- Opening Delimiter -
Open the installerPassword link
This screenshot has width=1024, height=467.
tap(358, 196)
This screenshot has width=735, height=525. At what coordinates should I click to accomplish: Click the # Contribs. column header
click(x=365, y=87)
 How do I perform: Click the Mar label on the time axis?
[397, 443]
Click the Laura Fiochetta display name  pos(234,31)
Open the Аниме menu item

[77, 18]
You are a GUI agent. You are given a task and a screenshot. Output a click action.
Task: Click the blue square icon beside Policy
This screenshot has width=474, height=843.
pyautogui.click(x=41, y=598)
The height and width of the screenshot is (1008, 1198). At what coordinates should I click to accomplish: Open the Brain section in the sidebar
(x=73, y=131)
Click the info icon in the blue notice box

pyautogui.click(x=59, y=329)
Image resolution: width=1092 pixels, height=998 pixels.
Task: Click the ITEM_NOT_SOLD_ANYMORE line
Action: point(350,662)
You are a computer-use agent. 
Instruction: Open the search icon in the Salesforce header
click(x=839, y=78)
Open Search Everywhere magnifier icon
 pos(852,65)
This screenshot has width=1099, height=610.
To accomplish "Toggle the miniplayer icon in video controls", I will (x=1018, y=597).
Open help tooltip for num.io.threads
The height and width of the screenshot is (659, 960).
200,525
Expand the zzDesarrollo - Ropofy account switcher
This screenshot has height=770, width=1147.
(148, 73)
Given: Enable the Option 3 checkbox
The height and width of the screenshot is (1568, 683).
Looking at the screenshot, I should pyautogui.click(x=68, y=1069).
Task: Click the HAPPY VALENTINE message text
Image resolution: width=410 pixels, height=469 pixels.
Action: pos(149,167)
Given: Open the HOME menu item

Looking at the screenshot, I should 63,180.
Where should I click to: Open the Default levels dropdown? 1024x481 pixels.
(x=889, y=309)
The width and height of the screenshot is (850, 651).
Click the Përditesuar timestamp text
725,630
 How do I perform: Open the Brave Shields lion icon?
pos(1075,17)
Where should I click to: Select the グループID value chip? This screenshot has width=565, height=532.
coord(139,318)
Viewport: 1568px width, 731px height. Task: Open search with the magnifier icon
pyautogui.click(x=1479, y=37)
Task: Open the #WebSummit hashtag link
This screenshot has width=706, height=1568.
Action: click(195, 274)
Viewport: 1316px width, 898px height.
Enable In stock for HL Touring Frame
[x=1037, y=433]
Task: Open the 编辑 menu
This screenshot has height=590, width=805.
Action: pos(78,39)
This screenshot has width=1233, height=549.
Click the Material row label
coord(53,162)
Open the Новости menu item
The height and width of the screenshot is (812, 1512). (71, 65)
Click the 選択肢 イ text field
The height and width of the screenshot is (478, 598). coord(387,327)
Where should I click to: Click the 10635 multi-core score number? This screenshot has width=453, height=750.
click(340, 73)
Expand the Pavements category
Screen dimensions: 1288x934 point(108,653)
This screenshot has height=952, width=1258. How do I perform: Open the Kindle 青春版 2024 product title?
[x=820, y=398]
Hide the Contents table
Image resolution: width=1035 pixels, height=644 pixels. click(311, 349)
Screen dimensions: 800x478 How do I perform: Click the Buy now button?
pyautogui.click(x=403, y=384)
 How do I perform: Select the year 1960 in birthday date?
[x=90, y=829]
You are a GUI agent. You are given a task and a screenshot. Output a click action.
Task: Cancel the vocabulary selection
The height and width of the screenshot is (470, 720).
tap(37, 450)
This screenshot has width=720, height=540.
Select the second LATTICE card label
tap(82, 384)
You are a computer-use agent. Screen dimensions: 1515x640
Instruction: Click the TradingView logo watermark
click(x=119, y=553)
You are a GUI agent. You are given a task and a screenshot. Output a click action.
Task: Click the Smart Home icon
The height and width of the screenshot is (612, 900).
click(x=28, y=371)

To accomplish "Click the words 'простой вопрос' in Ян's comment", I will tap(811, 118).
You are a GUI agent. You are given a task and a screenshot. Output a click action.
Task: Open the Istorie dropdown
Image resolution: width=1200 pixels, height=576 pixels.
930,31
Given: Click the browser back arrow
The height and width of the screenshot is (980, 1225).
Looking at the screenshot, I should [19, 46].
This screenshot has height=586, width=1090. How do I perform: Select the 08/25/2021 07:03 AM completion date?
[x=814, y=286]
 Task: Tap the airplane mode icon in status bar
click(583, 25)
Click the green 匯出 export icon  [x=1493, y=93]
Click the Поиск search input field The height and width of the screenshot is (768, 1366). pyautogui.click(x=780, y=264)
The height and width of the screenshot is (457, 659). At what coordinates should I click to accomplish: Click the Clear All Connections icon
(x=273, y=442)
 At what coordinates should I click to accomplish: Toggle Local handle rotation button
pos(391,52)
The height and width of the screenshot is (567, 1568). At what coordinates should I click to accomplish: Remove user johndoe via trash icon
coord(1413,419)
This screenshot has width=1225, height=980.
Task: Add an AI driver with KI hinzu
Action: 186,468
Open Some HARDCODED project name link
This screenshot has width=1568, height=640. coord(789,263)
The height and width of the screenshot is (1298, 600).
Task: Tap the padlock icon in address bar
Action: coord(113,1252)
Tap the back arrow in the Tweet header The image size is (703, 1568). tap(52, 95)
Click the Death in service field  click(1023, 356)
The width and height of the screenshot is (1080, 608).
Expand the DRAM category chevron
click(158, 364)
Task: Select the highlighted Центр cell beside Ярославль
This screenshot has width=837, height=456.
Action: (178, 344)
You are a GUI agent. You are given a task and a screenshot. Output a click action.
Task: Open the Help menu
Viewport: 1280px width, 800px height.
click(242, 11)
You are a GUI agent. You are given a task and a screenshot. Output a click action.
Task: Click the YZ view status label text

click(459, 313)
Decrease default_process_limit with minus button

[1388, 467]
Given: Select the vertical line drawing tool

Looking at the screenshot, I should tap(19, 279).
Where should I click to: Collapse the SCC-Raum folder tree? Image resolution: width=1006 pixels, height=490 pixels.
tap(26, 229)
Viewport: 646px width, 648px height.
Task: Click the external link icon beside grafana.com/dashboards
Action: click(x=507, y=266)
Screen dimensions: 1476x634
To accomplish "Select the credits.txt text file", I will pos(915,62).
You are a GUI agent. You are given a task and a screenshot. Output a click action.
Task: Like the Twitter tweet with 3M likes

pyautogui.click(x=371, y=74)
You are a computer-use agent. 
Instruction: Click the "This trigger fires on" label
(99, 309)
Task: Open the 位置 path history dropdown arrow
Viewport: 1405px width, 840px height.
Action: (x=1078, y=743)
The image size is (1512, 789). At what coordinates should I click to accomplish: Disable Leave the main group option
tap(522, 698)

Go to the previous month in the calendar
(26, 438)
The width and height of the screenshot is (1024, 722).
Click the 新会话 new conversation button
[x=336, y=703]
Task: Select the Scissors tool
- Closing Delimiter -
▶ [EXERCISE]
With nothing added or dropped, write out the listing again.

▶ [RESPONSE BELOW]
Open the installerPassword link
This screenshot has width=1024, height=467.
tap(358, 196)
This screenshot has width=735, height=525. At what coordinates should I click to accomplish: Click the # Contribs. column header
click(x=365, y=87)
 How do I perform: Click the Mar label on the time axis?
[397, 443]
Click the Laura Fiochetta display name  pos(234,31)
Open the Аниме menu item

[77, 18]
You are a GUI agent. You are given a task and a screenshot. Output a click action.
Task: Click the blue square icon beside Policy
This screenshot has width=474, height=843.
pyautogui.click(x=41, y=598)
The height and width of the screenshot is (1008, 1198). At what coordinates should I click to accomplish: Open the Brain section in the sidebar
(x=73, y=131)
Click the info icon in the blue notice box

pyautogui.click(x=59, y=329)
Image resolution: width=1092 pixels, height=998 pixels.
Task: Click the ITEM_NOT_SOLD_ANYMORE line
Action: point(350,662)
You are a computer-use agent. 
Instruction: Open the search icon in the Salesforce header
click(x=839, y=78)
Open Search Everywhere magnifier icon
 pos(852,65)
This screenshot has width=1099, height=610.
To accomplish "Toggle the miniplayer icon in video controls", I will (x=1018, y=597).
Open help tooltip for num.io.threads
The height and width of the screenshot is (659, 960).
200,525
Expand the zzDesarrollo - Ropofy account switcher
This screenshot has height=770, width=1147.
(148, 73)
Given: Enable the Option 3 checkbox
The height and width of the screenshot is (1568, 683).
Looking at the screenshot, I should pyautogui.click(x=68, y=1069).
Task: Click the HAPPY VALENTINE message text
Image resolution: width=410 pixels, height=469 pixels.
Action: pos(149,167)
Given: Open the HOME menu item

Looking at the screenshot, I should 63,180.
Where should I click to: Open the Default levels dropdown? 1024x481 pixels.
(x=889, y=309)
The width and height of the screenshot is (850, 651).
Click the Përditesuar timestamp text
725,630
 How do I perform: Open the Brave Shields lion icon?
pos(1075,17)
Where should I click to: Select the グループID value chip? This screenshot has width=565, height=532.
coord(139,318)
Viewport: 1568px width, 731px height. Task: Open search with the magnifier icon
pyautogui.click(x=1479, y=37)
Task: Open the #WebSummit hashtag link
This screenshot has width=706, height=1568.
Action: click(195, 274)
Viewport: 1316px width, 898px height.
Enable In stock for HL Touring Frame
[x=1037, y=433]
Task: Open the 编辑 menu
This screenshot has height=590, width=805.
Action: pos(78,39)
This screenshot has width=1233, height=549.
Click the Material row label
coord(53,162)
Open the Новости menu item
The height and width of the screenshot is (812, 1512). (71, 65)
Click the 選択肢 イ text field
The height and width of the screenshot is (478, 598). coord(387,327)
Where should I click to: Click the 10635 multi-core score number? This screenshot has width=453, height=750.
click(340, 73)
Expand the Pavements category
Screen dimensions: 1288x934 point(108,653)
This screenshot has height=952, width=1258. How do I perform: Open the Kindle 青春版 2024 product title?
[x=820, y=398]
Hide the Contents table
Image resolution: width=1035 pixels, height=644 pixels. click(311, 349)
Screen dimensions: 800x478 How do I perform: Click the Buy now button?
pyautogui.click(x=403, y=384)
 How do I perform: Select the year 1960 in birthday date?
[x=90, y=829]
You are a GUI agent. You are given a task and a screenshot. Output a click action.
Task: Cancel the vocabulary selection
The height and width of the screenshot is (470, 720).
tap(37, 450)
This screenshot has width=720, height=540.
Select the second LATTICE card label
tap(82, 384)
You are a computer-use agent. Screen dimensions: 1515x640
Instruction: Click the TradingView logo watermark
click(x=119, y=553)
You are a GUI agent. You are given a task and a screenshot. Output a click action.
Task: Click the Smart Home icon
The height and width of the screenshot is (612, 900).
click(x=28, y=371)

To accomplish "Click the words 'простой вопрос' in Ян's comment", I will tap(811, 118).
You are a GUI agent. You are given a task and a screenshot. Output a click action.
Task: Open the Istorie dropdown
Image resolution: width=1200 pixels, height=576 pixels.
930,31
Given: Click the browser back arrow
The height and width of the screenshot is (980, 1225).
Looking at the screenshot, I should [19, 46].
This screenshot has height=586, width=1090. How do I perform: Select the 08/25/2021 07:03 AM completion date?
[x=814, y=286]
 Task: Tap the airplane mode icon in status bar
click(583, 25)
Click the green 匯出 export icon  [x=1493, y=93]
Click the Поиск search input field The height and width of the screenshot is (768, 1366). pyautogui.click(x=780, y=264)
The height and width of the screenshot is (457, 659). At what coordinates should I click to accomplish: Click the Clear All Connections icon
(x=273, y=442)
 At what coordinates should I click to accomplish: Toggle Local handle rotation button
pos(391,52)
The height and width of the screenshot is (567, 1568). At what coordinates should I click to accomplish: Remove user johndoe via trash icon
coord(1413,419)
This screenshot has width=1225, height=980.
Task: Add an AI driver with KI hinzu
Action: 186,468
Open Some HARDCODED project name link
This screenshot has width=1568, height=640. coord(789,263)
The height and width of the screenshot is (1298, 600).
Task: Tap the padlock icon in address bar
Action: coord(113,1252)
Tap the back arrow in the Tweet header The image size is (703, 1568). tap(52, 95)
Click the Death in service field  click(1023, 356)
The width and height of the screenshot is (1080, 608).
Expand the DRAM category chevron
click(158, 364)
Task: Select the highlighted Центр cell beside Ярославль
This screenshot has width=837, height=456.
Action: (178, 344)
You are a GUI agent. You are given a task and a screenshot. Output a click action.
Task: Open the Help menu
Viewport: 1280px width, 800px height.
click(242, 11)
You are a GUI agent. You are given a task and a screenshot. Output a click action.
Task: Click the YZ view status label text

click(459, 313)
Decrease default_process_limit with minus button

[1388, 467]
Given: Select the vertical line drawing tool

Looking at the screenshot, I should tap(19, 279).
Where should I click to: Collapse the SCC-Raum folder tree? Image resolution: width=1006 pixels, height=490 pixels.
tap(26, 229)
Viewport: 646px width, 648px height.
Task: Click the external link icon beside grafana.com/dashboards
Action: click(x=507, y=266)
Screen dimensions: 1476x634
To accomplish "Select the credits.txt text file", I will pos(915,62).
You are a GUI agent. You are given a task and a screenshot. Output a click action.
Task: Like the Twitter tweet with 3M likes

pyautogui.click(x=371, y=74)
You are a computer-use agent. 
Instruction: Click the "This trigger fires on" label
(99, 309)
Task: Open the 位置 path history dropdown arrow
Viewport: 1405px width, 840px height.
Action: (x=1078, y=743)
The image size is (1512, 789). At what coordinates should I click to accomplish: Disable Leave the main group option
tap(522, 698)

Go to the previous month in the calendar
(26, 438)
The width and height of the screenshot is (1024, 722).
Click the 新会话 new conversation button
[x=336, y=703]
Task: Select the Scissors tool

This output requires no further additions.